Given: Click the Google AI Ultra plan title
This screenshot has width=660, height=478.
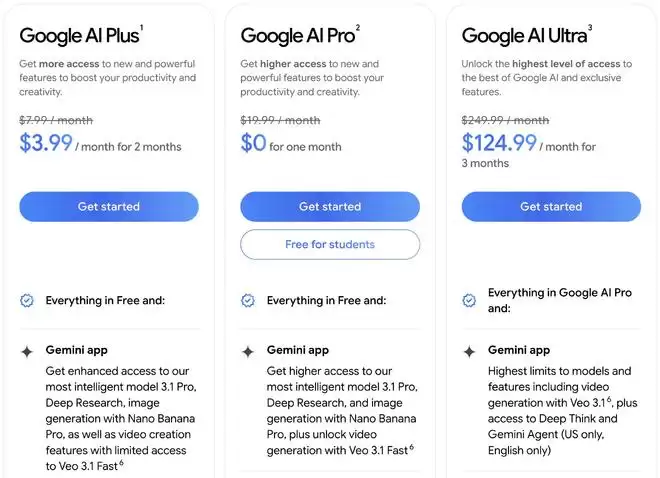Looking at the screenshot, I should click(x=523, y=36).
* * *
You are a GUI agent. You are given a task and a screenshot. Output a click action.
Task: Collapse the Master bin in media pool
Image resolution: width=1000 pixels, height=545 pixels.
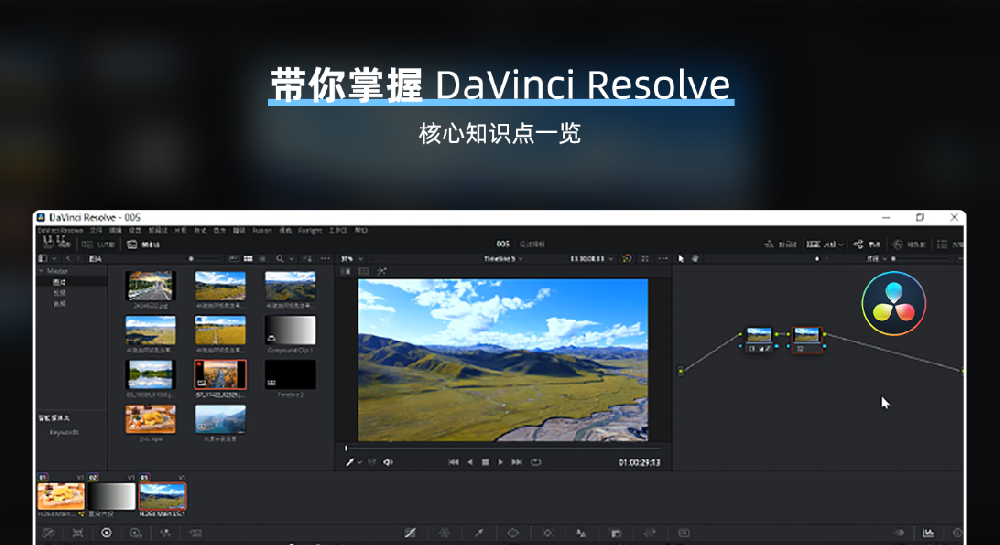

• TASK DETAILS:
Both the line containing "Task: Collapse the Master bin in media pool" and the line containing "Image resolution: width=1000" belong in the answer. Print them and every line above that falls between them exactly, and no others.

• WRITTEN REPLY:
Task: Collapse the Master bin in media pool
Image resolution: width=1000 pixels, height=545 pixels.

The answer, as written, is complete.